DNA confirmou quase 50 anos depois o assassino de três meninas em um acampamento de Oklahoma

Por Josefina Reyes
1 July, 2026

Lori Lee Farmer tinha 8 anos. Michele Heather Guse, 9. Doris Denise Milner, 10. As três chegaram ao Camp Scott, no condado de Mayes, Oklahoma, em 12 de junho de 1977, e naquela mesma noite se abrigaram de uma tempestade na Tenda 8.

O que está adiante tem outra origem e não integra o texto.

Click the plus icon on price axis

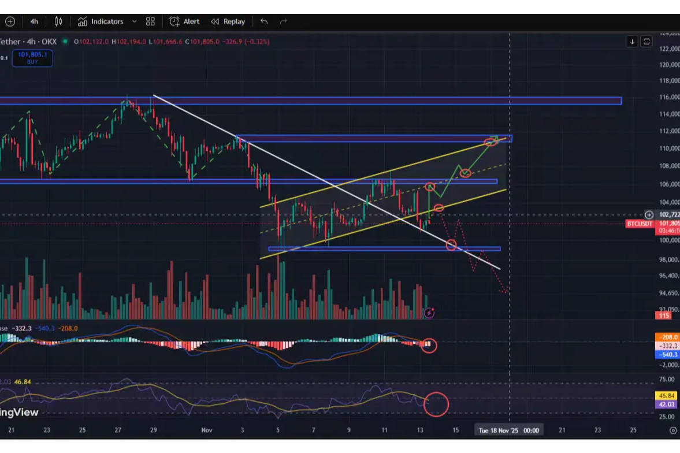pos(649,215)
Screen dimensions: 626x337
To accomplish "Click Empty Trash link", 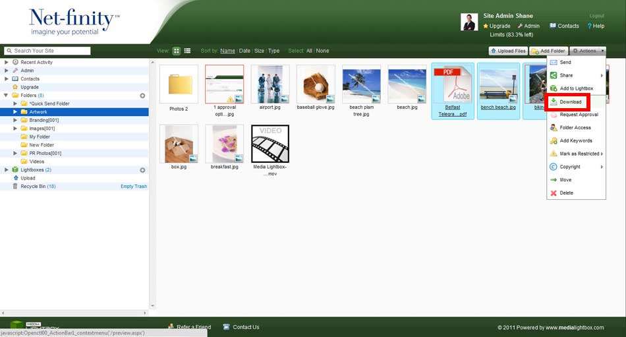I will (133, 187).
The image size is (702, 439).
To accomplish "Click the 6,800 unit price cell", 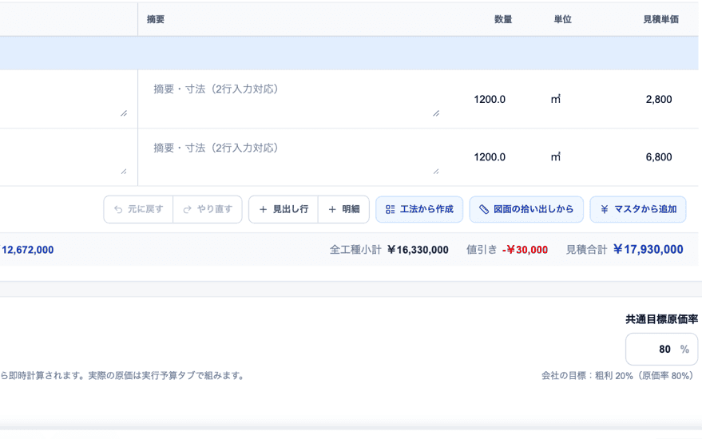I will coord(659,157).
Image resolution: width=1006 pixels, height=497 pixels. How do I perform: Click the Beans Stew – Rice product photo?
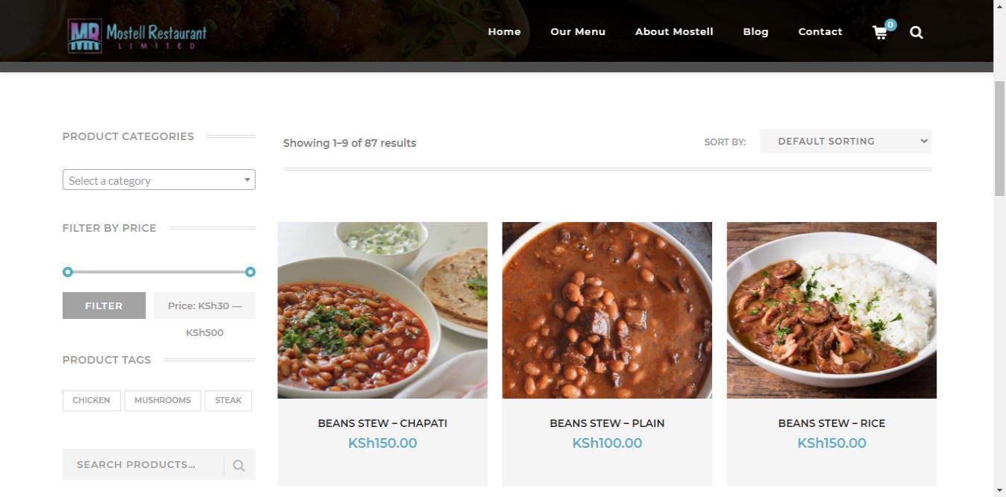coord(831,310)
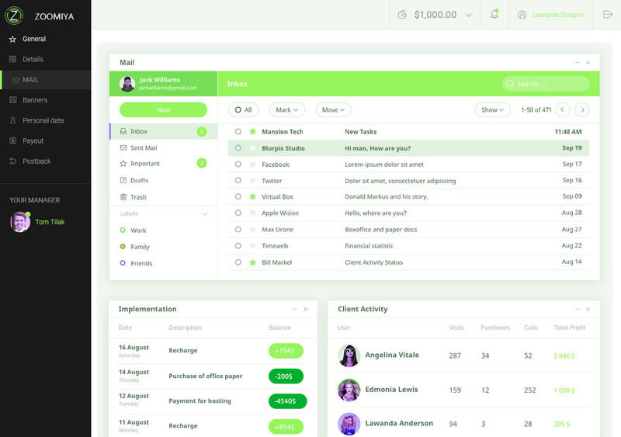Select the Work label with green dot
The width and height of the screenshot is (621, 437).
point(137,231)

Elas não viveram para ver o amanhecer. Uma conselheira encontrou seus corpos enfiados em sacos de dormir, espalhados pela mata. Dois meses antes, alguém havia deixado um bilhete manuscrito dentro de uma caixa vazia: «Temos a missão de matar três meninas na tenda um». Ninguém levou isso a sério.

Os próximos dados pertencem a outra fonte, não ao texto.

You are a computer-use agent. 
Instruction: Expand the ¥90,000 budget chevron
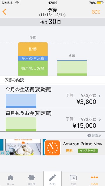click(x=100, y=120)
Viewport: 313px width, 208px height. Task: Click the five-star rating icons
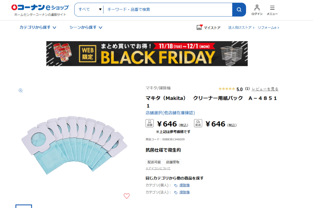(226, 89)
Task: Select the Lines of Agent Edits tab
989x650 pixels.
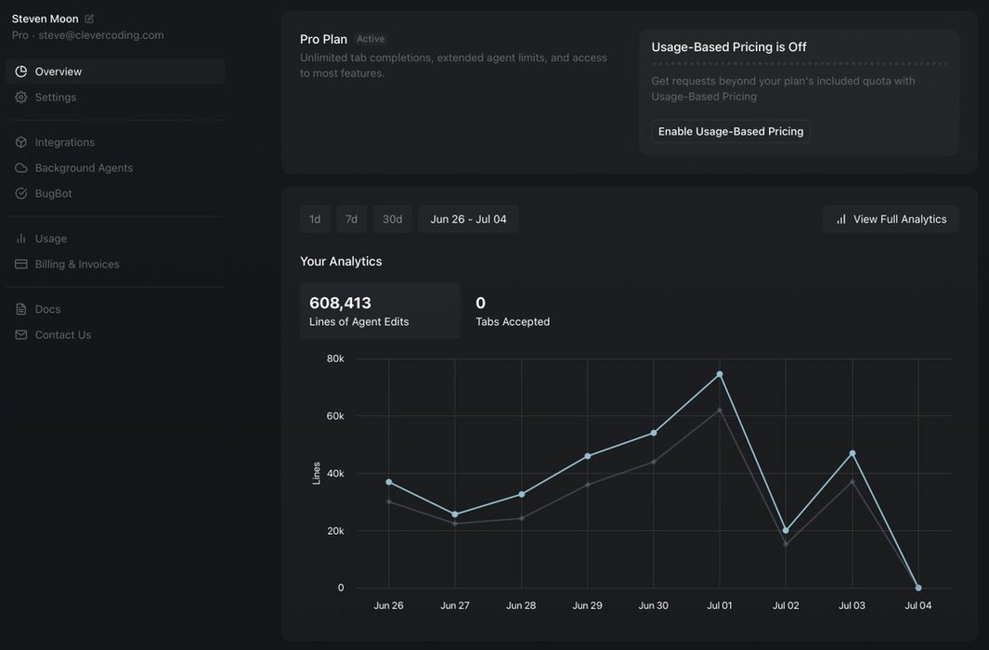Action: (x=379, y=311)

Gene Leroy Hart, um ex-promissor jogador local de futebol americano e fugitivo da prisão, era o principal suspeito. Havia sêmen, havia pistas, houve um julgamento. Em 1979, o júri o absolveu. Meses depois, ele morreu de ataque cardíaco atrás das grades, cumprindo pena por outros crimes. Décadas depois, a pedido da mãe de Lori, o xerife reabriu o caso. O DNA não deixou dúvidas: era ele.